## Aim of the task:
Copy the material below word for word, leaving out the pictures.

## Information shown:
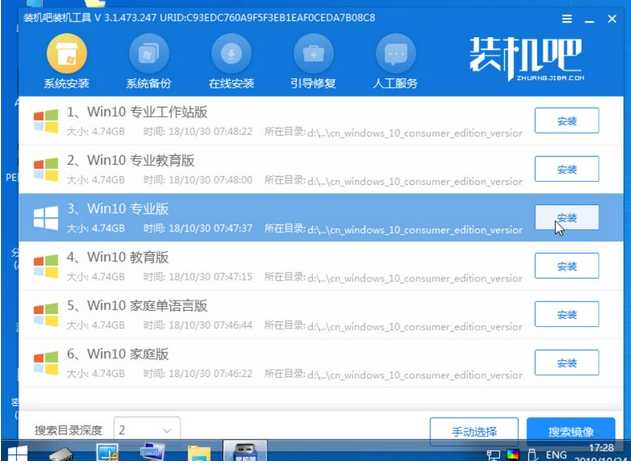Open the 引导修复 toolbox icon

click(313, 54)
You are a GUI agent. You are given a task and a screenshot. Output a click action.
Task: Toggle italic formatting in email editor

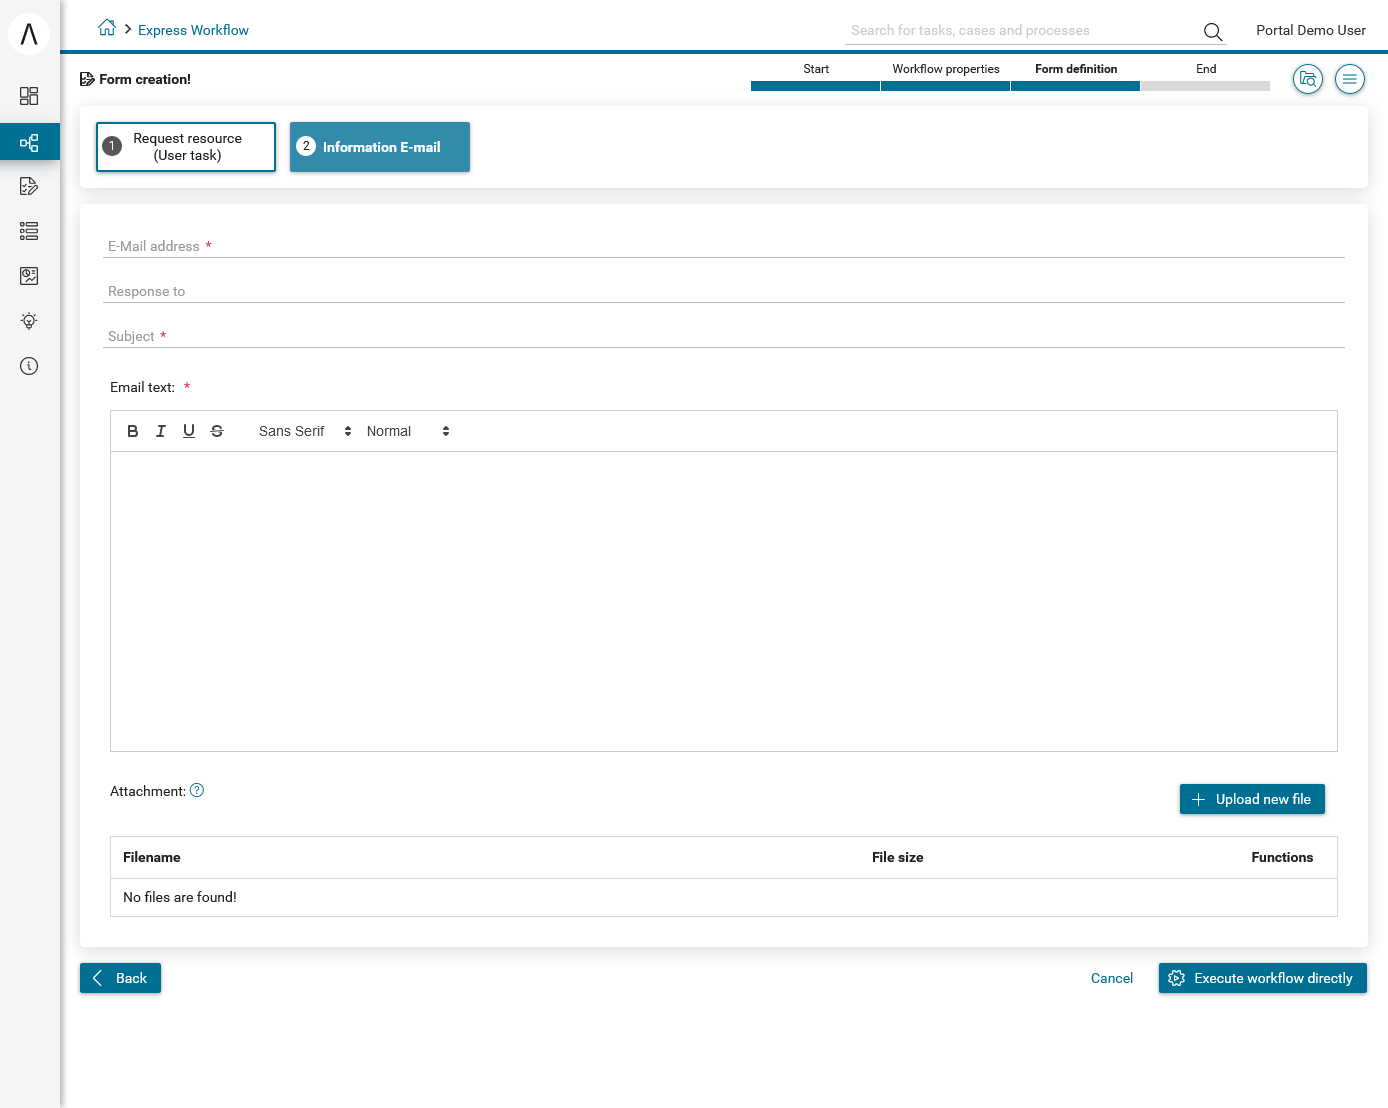pyautogui.click(x=161, y=431)
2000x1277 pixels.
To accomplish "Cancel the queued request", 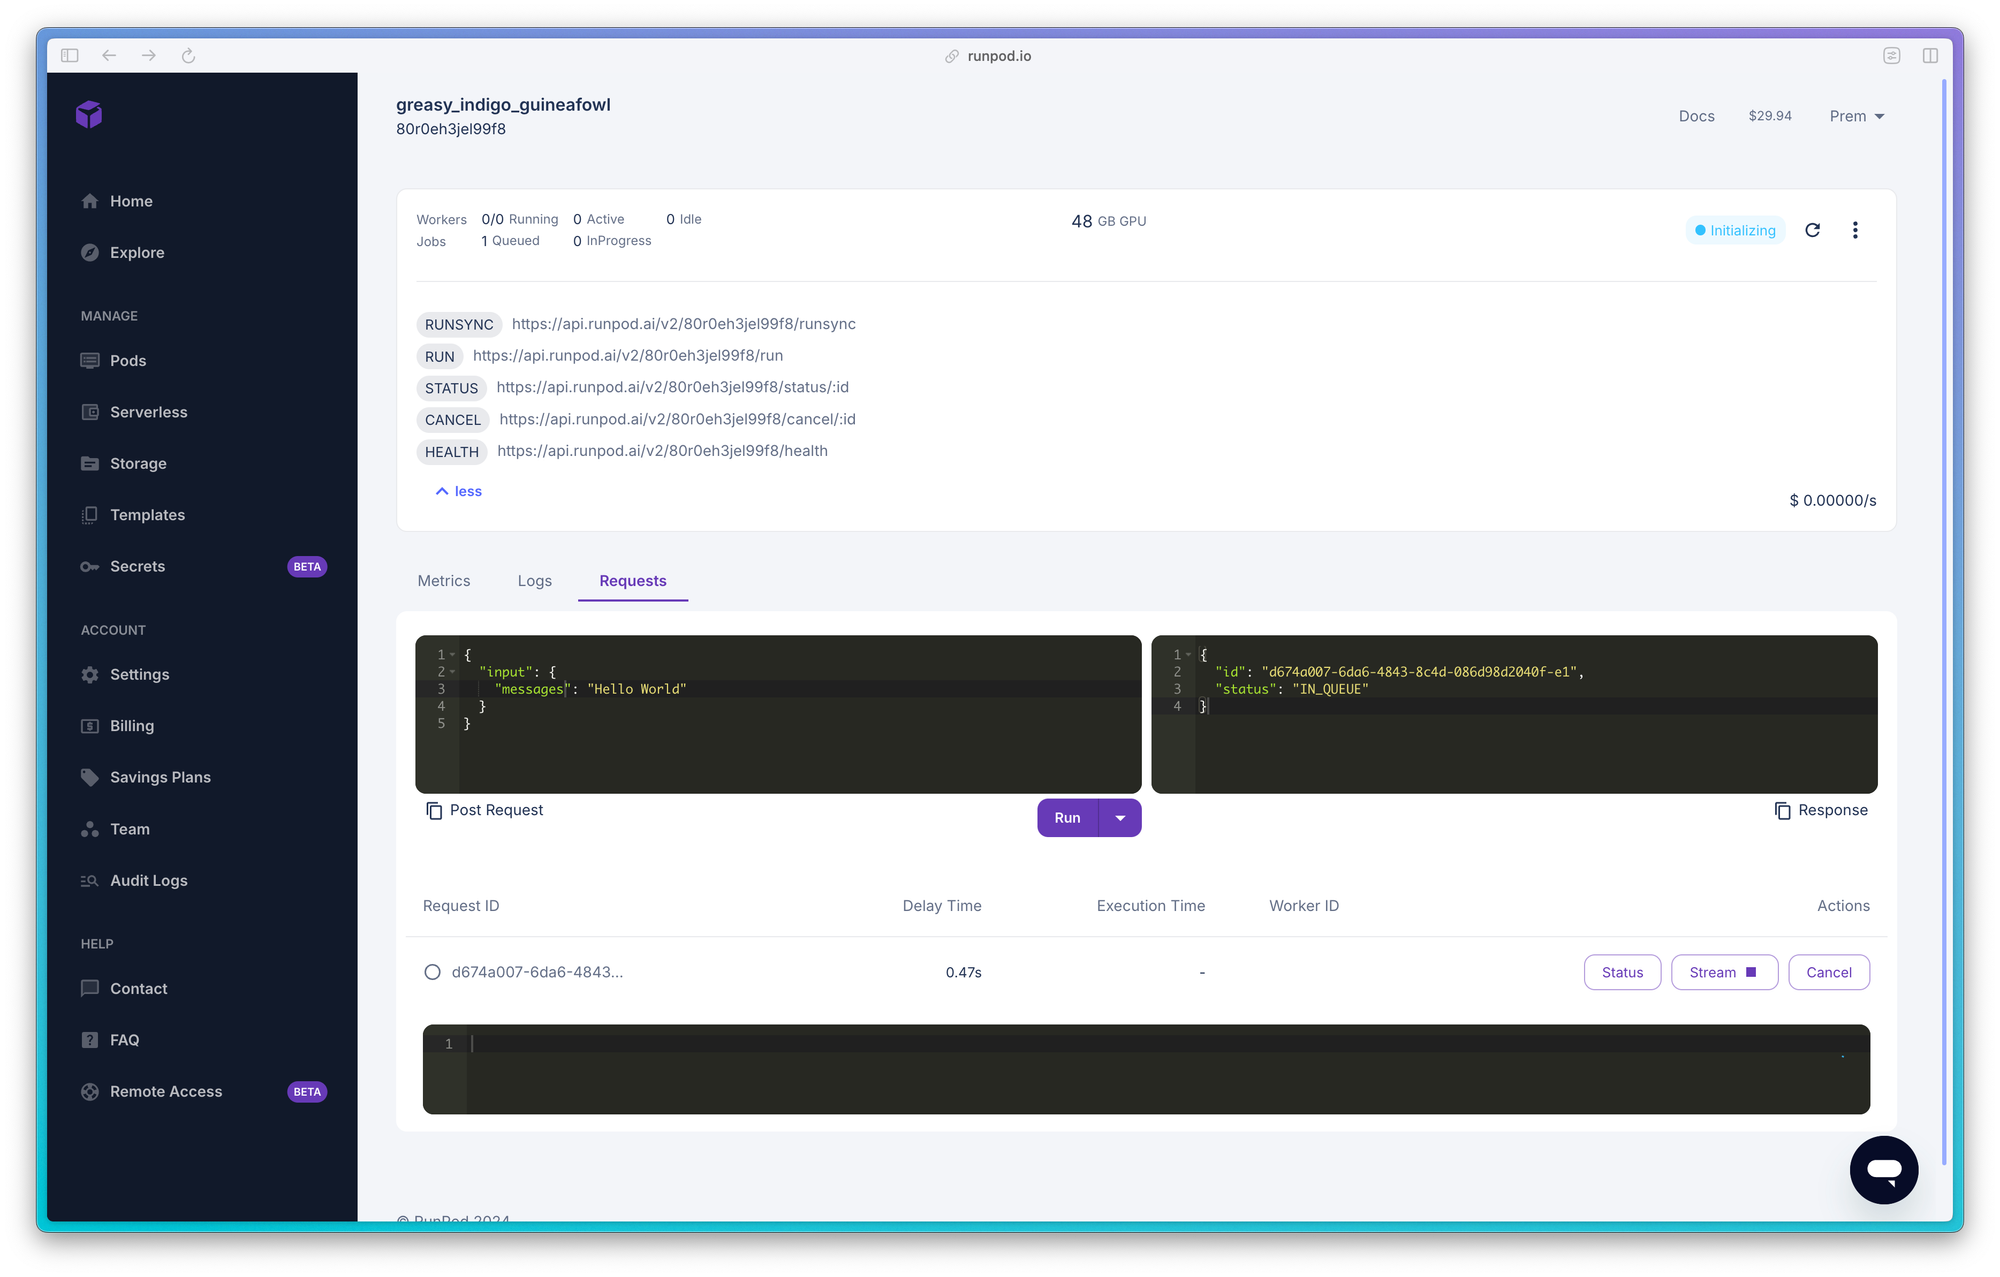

## Answer to the problem:
Open the 引导修复 toolbox icon

click(313, 54)
You are a GUI agent. You are given a task and a screenshot. Output a click action.
Task: Toggle italic formatting in email editor

pyautogui.click(x=161, y=431)
2000x1277 pixels.
To accomplish "Cancel the queued request", 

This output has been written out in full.